Steven Soderbergh, bestens vertraut mit den Mechanismen in Hollywood, brachte seinen jüngsten Streifen „Logan Lucky“ selbst heraus, ohne die Hilfe eines Filmstudios. Er brach mit der traditionellen Vorgehensweise. Der Film mit einem Budget von 29 Millionen Dollar spielte weltweit mehr als 35 Millionen ein. Durch den Verkauf der Verleihrechte außerhalb der USA wurde das Geld für seine Produktion zusammengetragen. Das Marketing-Budget wird von Streaming-Diensten wie Amazon finanziert.

Soderbergh, der aus Frust über die Filmindustrie 2013 in Rente ging, kehrte mit „Logan Lucky“ auf den Regiestuhl zurück. Die Gaunerkomödie erzählt von zwei Brüdern, die einen Raub während des größten NASCAR Rennens in North Carolina durchziehen wollen. Die Rückkehr des Regisseurs geschah zu seinen Bedingungen, er behielt die volle kreative und finanzielle Kontrolle.

„Ich will nicht, dass Filmstudios mit ihren dreckigen Pranken nach meinem Geld greifen. Und ich will die komplette Kontrolle über die Vermarktung meiner Filme,“ sagte Soderbergh. Eine bedeutsame Entwicklung, die die traditionelle Herstellungs- und Veröffentlichungsweise der Filmindustrie hinter sich lässt, und für deren Erfolg die geringe Summe spricht, die für die Vermarktung von “Logan Lucky” ausgegeben wurde. Die großen Filmstudios schreiben Rechnungen von etwa 40 Millionen Dollar für die Vermarktung eines großen Films. Von jedem verkauften Ticket erhalten sie etwa 15% des Preises und ziehen davon ihre Ausgaben ab. Was übrig bleibt, erhält der Besitzer des Films. Das bedeutet, dass immense Marketing-Gebühren berechnet werden, obwohl dies gar nicht nötig wäre, nur um den eigenen Gewinn in die Höhe zu treiben.

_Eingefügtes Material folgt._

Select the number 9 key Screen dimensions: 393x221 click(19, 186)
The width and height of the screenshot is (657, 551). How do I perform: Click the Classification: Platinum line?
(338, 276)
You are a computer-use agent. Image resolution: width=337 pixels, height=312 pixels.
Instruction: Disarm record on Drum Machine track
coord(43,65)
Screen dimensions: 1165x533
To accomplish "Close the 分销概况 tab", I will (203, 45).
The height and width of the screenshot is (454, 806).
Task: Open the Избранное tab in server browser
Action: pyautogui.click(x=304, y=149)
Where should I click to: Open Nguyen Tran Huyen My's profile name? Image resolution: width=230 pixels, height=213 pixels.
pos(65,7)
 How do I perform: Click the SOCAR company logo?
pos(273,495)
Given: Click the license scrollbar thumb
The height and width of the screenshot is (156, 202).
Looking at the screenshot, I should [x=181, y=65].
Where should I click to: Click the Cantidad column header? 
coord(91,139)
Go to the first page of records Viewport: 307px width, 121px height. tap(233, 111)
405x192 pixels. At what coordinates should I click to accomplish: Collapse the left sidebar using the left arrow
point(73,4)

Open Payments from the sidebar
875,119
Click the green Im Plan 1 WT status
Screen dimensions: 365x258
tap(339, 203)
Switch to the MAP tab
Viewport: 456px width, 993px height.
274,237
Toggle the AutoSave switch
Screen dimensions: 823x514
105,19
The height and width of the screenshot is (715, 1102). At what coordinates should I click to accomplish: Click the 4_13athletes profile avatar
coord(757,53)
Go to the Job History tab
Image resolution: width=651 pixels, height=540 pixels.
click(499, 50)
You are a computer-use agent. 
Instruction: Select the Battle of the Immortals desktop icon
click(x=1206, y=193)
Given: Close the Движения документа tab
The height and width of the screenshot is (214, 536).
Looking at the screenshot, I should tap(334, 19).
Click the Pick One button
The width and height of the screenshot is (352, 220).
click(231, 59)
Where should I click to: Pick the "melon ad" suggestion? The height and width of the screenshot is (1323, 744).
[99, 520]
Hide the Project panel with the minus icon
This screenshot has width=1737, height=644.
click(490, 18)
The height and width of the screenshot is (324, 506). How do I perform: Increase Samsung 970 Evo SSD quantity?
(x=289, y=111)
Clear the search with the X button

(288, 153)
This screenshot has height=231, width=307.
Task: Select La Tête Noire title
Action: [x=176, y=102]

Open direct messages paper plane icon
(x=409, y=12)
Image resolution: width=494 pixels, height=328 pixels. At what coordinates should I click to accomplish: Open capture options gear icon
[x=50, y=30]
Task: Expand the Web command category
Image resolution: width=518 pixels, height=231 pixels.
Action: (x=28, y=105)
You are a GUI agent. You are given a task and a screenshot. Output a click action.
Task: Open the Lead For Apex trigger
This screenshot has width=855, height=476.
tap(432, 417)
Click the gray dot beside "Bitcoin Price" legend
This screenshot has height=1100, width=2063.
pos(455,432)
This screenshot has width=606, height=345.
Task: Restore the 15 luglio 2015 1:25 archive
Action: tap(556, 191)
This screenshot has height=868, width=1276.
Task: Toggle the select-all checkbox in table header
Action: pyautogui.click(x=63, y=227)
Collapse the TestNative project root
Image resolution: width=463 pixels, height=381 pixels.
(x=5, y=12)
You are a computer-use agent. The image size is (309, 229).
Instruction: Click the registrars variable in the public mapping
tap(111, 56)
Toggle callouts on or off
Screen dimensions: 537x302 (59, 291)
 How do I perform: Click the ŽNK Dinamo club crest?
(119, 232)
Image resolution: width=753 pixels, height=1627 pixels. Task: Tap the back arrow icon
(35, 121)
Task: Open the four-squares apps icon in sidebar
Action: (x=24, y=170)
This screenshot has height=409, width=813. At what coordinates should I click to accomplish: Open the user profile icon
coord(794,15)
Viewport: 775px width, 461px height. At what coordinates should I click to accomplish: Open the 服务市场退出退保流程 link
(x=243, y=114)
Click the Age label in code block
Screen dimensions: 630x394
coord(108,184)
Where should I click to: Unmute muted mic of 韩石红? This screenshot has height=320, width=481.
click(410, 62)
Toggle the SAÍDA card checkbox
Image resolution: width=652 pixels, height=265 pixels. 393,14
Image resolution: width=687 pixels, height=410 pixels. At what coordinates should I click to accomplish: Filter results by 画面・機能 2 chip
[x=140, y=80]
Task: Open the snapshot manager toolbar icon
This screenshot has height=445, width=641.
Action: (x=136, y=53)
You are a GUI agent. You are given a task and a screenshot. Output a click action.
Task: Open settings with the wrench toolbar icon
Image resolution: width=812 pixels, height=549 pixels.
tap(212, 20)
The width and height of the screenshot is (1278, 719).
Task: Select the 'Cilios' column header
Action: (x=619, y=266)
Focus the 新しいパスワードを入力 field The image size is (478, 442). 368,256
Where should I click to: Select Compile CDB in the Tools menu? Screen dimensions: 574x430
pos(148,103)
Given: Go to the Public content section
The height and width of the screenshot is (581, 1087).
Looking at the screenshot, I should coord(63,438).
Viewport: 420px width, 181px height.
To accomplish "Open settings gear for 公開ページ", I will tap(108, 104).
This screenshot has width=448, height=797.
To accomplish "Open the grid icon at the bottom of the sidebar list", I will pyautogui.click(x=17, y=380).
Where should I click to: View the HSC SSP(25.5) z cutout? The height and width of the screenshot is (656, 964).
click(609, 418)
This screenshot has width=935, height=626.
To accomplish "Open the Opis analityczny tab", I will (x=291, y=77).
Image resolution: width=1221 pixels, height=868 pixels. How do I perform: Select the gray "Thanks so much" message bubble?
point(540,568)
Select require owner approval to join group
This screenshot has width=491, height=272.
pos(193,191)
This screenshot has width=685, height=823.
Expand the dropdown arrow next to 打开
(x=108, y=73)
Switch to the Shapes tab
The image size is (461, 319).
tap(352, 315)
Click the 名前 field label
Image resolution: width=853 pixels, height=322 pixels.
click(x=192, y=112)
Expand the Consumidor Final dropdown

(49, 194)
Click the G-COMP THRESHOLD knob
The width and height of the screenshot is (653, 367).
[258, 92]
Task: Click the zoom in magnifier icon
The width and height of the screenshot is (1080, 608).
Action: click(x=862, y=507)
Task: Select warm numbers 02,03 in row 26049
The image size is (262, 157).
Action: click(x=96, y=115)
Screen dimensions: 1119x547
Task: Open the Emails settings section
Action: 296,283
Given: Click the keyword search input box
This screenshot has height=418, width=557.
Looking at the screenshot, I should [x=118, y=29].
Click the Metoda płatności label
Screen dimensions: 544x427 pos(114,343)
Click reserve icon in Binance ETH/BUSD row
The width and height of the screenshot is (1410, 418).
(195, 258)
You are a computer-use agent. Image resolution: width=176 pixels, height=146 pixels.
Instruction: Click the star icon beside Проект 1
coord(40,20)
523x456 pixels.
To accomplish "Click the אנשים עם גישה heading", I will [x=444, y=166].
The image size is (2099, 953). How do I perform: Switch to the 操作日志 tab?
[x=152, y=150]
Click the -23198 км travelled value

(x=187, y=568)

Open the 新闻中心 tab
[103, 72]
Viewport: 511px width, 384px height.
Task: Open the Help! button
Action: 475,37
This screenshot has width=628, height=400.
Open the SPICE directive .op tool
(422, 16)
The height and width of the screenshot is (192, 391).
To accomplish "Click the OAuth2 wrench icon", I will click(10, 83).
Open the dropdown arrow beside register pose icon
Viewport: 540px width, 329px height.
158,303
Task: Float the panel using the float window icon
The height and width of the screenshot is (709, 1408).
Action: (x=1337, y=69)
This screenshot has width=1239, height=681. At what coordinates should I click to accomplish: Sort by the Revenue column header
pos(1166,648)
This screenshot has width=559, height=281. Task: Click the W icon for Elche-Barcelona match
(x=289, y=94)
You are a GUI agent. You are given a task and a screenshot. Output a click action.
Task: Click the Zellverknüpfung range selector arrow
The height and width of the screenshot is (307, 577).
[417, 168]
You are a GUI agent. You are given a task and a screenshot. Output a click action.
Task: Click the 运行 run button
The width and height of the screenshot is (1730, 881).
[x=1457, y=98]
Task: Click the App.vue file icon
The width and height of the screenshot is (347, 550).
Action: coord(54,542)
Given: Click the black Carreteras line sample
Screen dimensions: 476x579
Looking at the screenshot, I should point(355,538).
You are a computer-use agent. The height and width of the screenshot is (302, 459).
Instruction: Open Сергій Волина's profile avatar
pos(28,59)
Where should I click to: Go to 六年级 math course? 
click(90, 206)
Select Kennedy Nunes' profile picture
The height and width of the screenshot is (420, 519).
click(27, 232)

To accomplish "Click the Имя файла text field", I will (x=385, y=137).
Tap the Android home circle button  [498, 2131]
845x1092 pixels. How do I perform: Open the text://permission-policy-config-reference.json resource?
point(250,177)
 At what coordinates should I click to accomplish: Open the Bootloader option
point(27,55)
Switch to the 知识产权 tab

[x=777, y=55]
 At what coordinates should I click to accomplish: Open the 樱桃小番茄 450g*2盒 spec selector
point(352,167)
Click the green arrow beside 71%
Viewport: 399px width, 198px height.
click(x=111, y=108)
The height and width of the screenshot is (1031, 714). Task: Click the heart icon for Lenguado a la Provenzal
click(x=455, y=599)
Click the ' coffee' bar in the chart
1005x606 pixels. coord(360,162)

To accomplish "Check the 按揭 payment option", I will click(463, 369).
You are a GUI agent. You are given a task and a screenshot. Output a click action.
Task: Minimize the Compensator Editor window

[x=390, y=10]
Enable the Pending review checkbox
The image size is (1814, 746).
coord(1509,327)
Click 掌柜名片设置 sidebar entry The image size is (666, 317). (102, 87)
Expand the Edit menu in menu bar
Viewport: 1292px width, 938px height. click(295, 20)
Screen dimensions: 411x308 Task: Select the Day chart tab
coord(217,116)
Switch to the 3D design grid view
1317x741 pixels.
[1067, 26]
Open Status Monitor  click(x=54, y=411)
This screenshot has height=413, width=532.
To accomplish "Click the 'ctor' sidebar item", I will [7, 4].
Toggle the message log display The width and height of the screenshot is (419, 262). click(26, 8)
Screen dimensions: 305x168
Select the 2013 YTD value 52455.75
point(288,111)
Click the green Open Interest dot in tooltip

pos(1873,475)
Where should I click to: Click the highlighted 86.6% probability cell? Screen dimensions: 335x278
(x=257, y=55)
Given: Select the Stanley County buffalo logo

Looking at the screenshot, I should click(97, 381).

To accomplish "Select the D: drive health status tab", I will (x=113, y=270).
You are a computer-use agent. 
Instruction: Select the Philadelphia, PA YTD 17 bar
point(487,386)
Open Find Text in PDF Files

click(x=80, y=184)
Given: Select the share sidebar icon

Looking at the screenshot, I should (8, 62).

“Mir ist klar, warum sie gegen neue Ideen sind,“ erklärt der Filmemacher der „Ocean’s 11“-Reihe in einem Interview mit der „New York Times“. „Wenn soviel Geld auf dem Spiel steht, dann ist es schwierig, ins kalte Wasser zu springen und eine neue Herangehensweise auszuprobieren.“

Außerdem ist es praktisch unmöglich, Studios dazu zu bringen, ihre Marketing-Techniken zu ändern. Es ist eine gut geölte Maschine, ähnlich wie die Produktionskette bei Audi. Das System wird nicht angehalten, und da es nicht krankt, warum dann etwas ändern? Allerdings werden 2017 erste Risse sichtbar. Niemals zuvor hat es in der Entertainment-Geschichte so eine hochwertige Auswahl an Filmen gegeben. In Hollywood stellte man sich langsam die Frage, wie es weitergehen soll, angesichts von Streaming-Diensten und dem Wunsch von Regisseuren und Schauspielern, aus dem engen Korsett der Filmstudios auszubrechen.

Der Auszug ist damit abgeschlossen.